The report should have the following five sections. Each section must be written by a separate student. The whole report must be in a single Google Colab file and attached from Google Drive into the associated Google Classroom assignment.
1. Introduction and Theory
Any object projected in the gravitational field is called a projectile and its motion a projectile motion.
For such a motion, the magnitude of net acceleration $a=a_y=-g$, the gravitational acceleration, and the horizontal acceleration $a_x=0$. So horizontal velocity $v_x$ is always constant and the vertical velocity $v_y$ changes. The two perpendicular components are independent of each other. A set of 6 equations are needed for describing projectile motion. For the horizontal motion
$$ x = x_0 + v_x t $$
and for the vertical motion
$$ y = y_0 + \overline{v_y} t, $$ $$ y = y_0 + v_y t - \frac{1}{2} gt^2, $$ $$ v_y = v_{0y} - gt, $$ $$ v_y^2 = v_{0y}^2 - 2g(y-y_0) $$
where $\overline{v_y}$ is the average vertical velocity within a duration and $v_{0y}$ the initial vertical velocity.

**GIVEN DATA**

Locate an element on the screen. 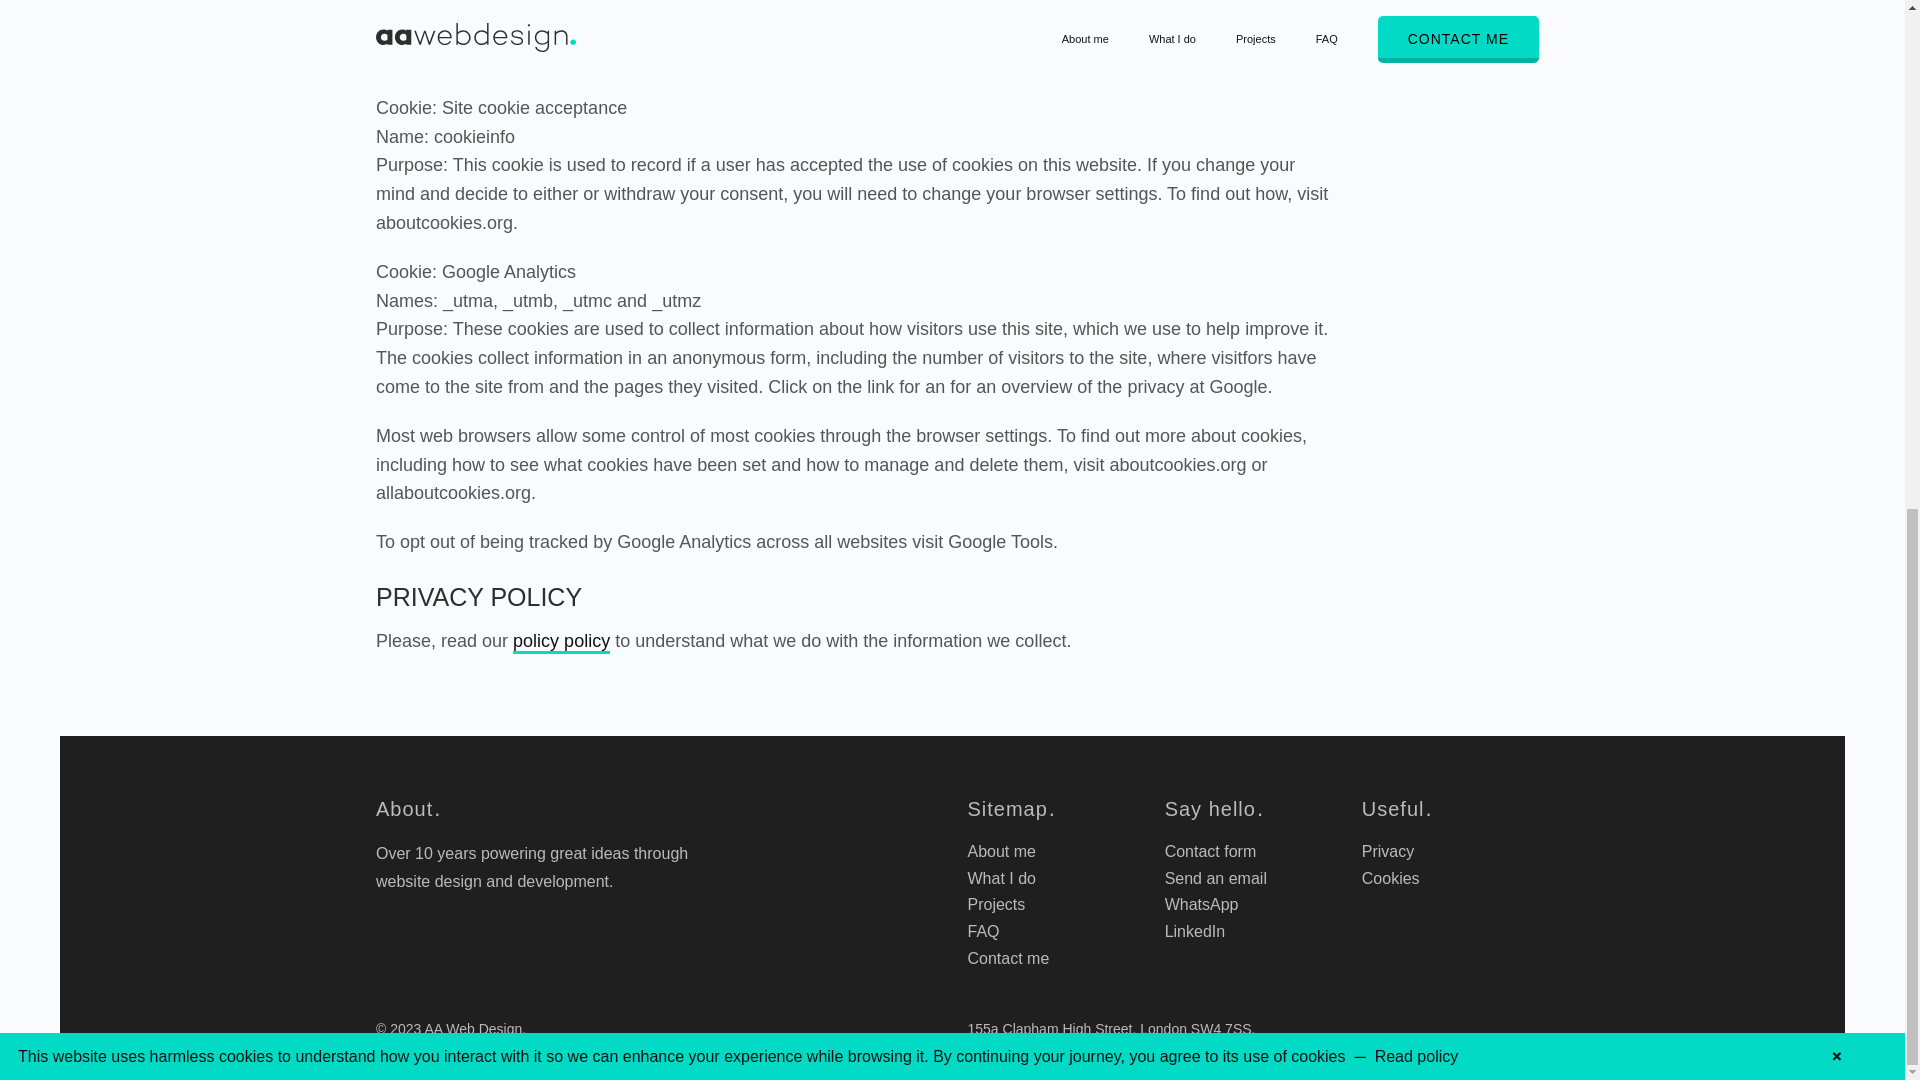 This screenshot has width=1920, height=1080. Read policy is located at coordinates (1416, 96).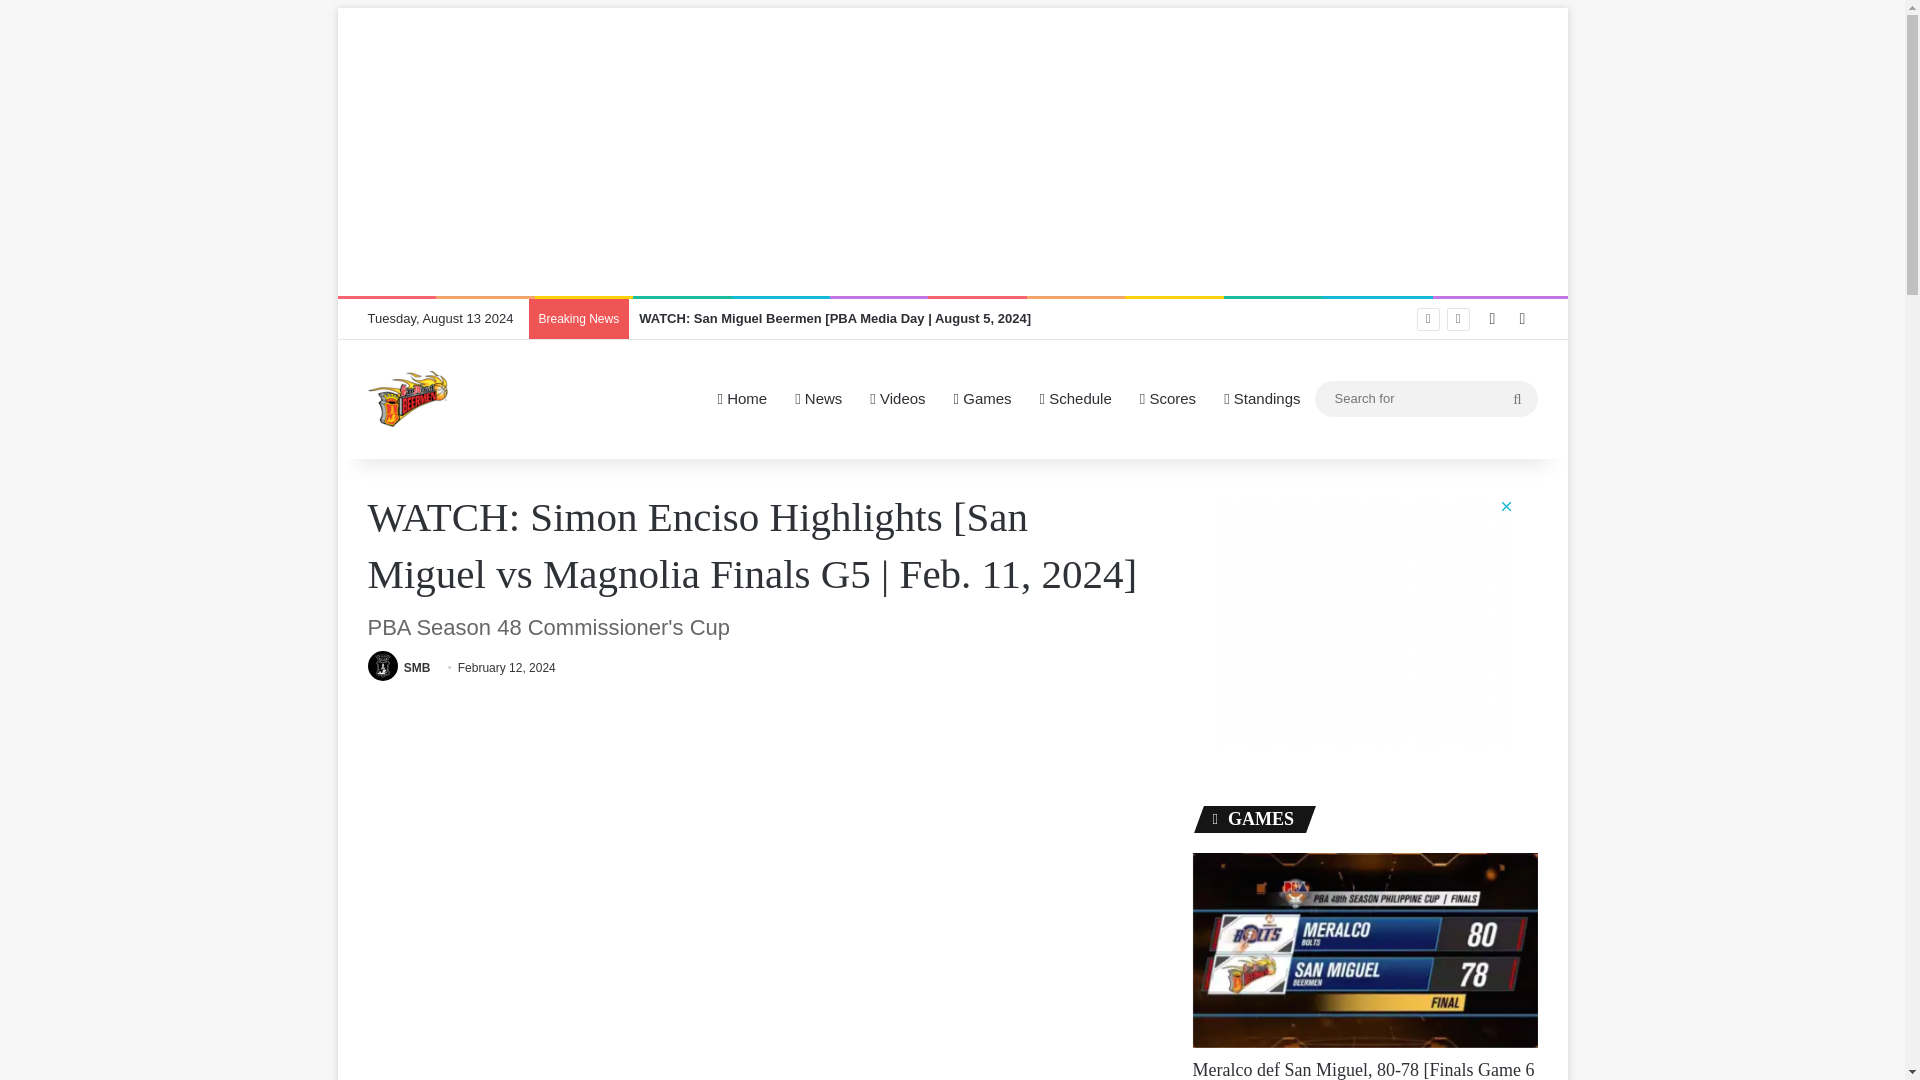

**SET OF TASKS**
- A) Answer these questions using the projectile motion passage.
(i) How many sections should the report have?
(ii) What must hold the whole report?
(iii) What is the value of a projectile's horizontal acceleration?
- B) Quote the projectile motion passage between "The report should" and "Google Classroom assignment.", inclusive.
The data can be set aside.

**ANSWERS PER TASK**
- A)
(i) Five.
(ii) A single Google Colab file.
(iii) Zero.

- B)
The report should have the following five sections. Each section must be written by a separate student. The whole report must be in a single Google Colab file and attached from Google Drive into the associated Google Classroom assignment.